I left our Sydney-to-Hobart Zoom video call feeling like I'd taken LSD - on a Wednesday afternoon at work, no less. We traversed wild, feminine discursive terrain spanning pro-femininity, power, performance art, gender equality, psychedelics, antebellum slave era reenactments at Dark Mofo, being 30 and an object of desire, Kirsha's contentment with being financially supported by her husband, and taming men's evolutionary biological desire to dominate so we all don't pay the price of the downstream consequences of war. I also received a standing invitation to join Kirsha in the Amazon this October (pretty sure I'm available) to do plant medicine with a bunch of shamans.

Such chat defies easy wrangling - but in pursuit of some kind of structure - here are five things we learned from Kirsha Kaechele.

#1 It's possible to say both "I love you" and "f*ck you" at the same time

Kirsha Kaechele: "My hope with the Ladies Lounge is it's meant to be playful. It's performative. It's a f*ck, you, but it's also a kiss. You know? It's like f*ck you, but I love you. I really believe that the underlying emotion of the ladies lounge is love, and yet it's a real schooling. I think it is a genuine schooling for men, and then I think that the court case sparks all this conversation."

#2 Sometimes powerful women need powerful men to feel an erotic charge in the bedroom - and you know what everybody - assuming everything is safe, sane and consensual - that's fine

"Doing this project, I've never really I've never really considered myself much of a feminist. In fact, I'm extremely sort of radically pro-feminine, and in my own life I choose these super traditional roles - and I like it. I get off on it, I think, because my parents were so free-minded and alternative, there was no pressure on me to, you know, from home to adopt any of this. I find it titillating and exciting to kind of play this role with a man. It's also I think because I'm so powerful in my life, I need a traditional sexual dynamic to kind of calm me down and help me feel sexual and female. But through this work, I started reflecting on the reality of my life, and just, and the reality of my grandmother's life, and just a description of everything that took place, and how different our realities are to men. And how early on in my career, some of the dynamics I went through with men were just truly outrageous."

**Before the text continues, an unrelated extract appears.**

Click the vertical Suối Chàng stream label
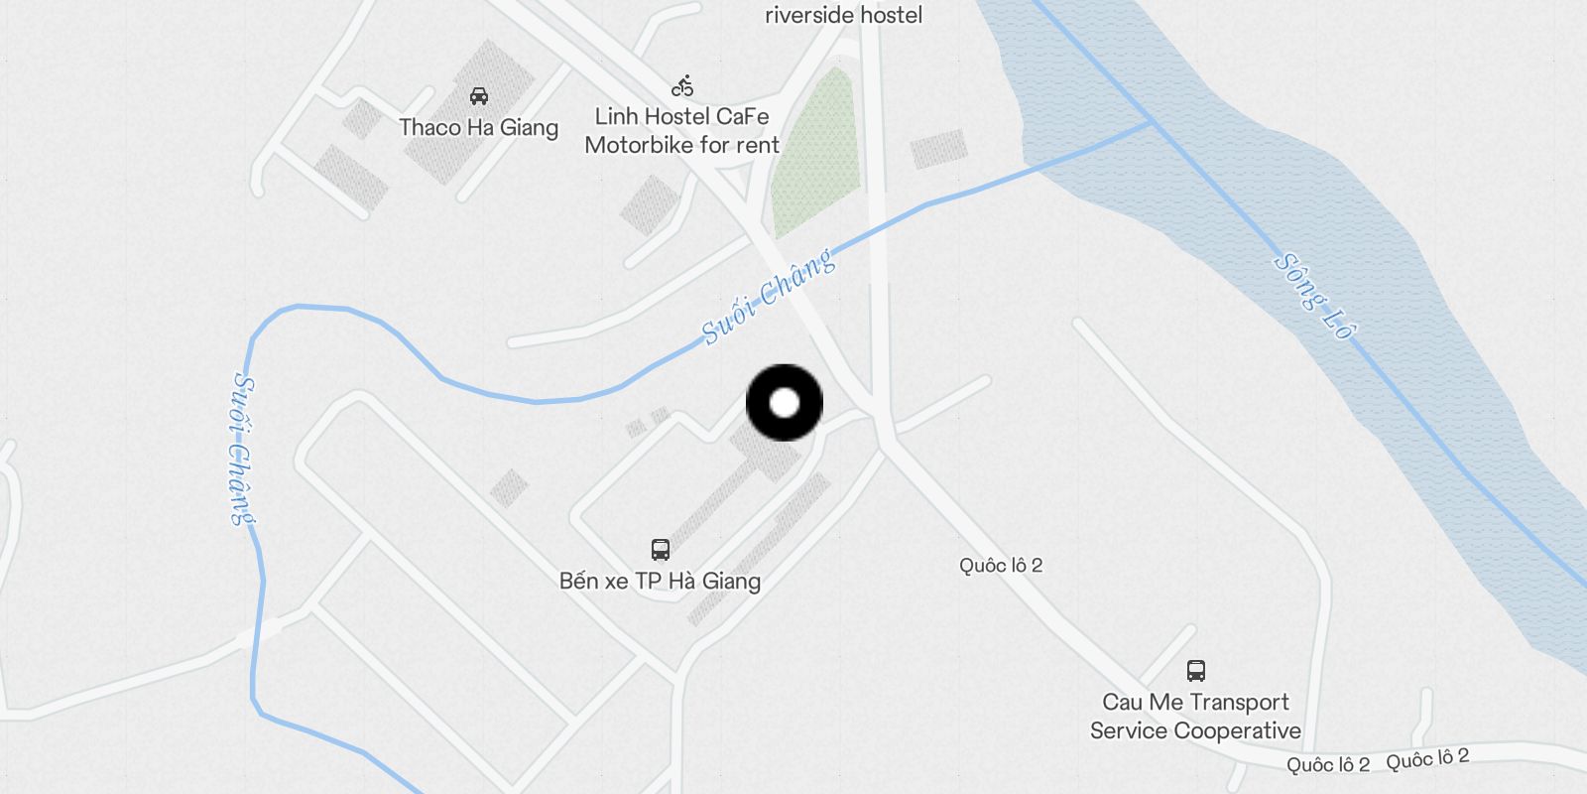 242,449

#3 The men who think we live in a world of perfect gender equality are coming from a beautiful but very misguided place

"I think one of the really interesting things for me, and humbling things to me, is that I see in Mr Lau a really earnest belief that men and women are equal. I don't know his life story, but I suspect he grew up with a powerful mother. Maybe she was the queen of the house, you know. Who knows? For whatever reason, the lack of opportunity for women has not landed with him. So this earnest belief that we're equal is sort of beautiful. It's a harbinger of change. And so I respect that - and I know he's not the only one. I've had young men, men in their 20s approach the Ladies Lounge and look genuinely hurt and confused. Why would you do this? Men and women are equal? And that's really beautiful. It means that things can shift. So I think it's a good sign in a way - but it's just not true. It's just absolutely not true."

#4 Female power means different things to people - and it's not always entirely pure

"Most of my life I've experienced it as a manipulative power, you know, using sexual appeal, and also, mother, like a beautiful goddess energy that is beautifully powerful and transformational. I haven't until recently started to experience it as the possibility of leadership, and of channeling that power into leadership. So that's new. But I definitely feel ready and capable of doing that."

#5 Feminine sensuality can be transformative

"The female body is a healer. Everybody wants their mommy. They all want boobs, you know? That's healing. The beauty, and the generosity of the female body, and also the sexual power. The hypnotic power of sexual performance ... we cannot underestimate that as a mode of change."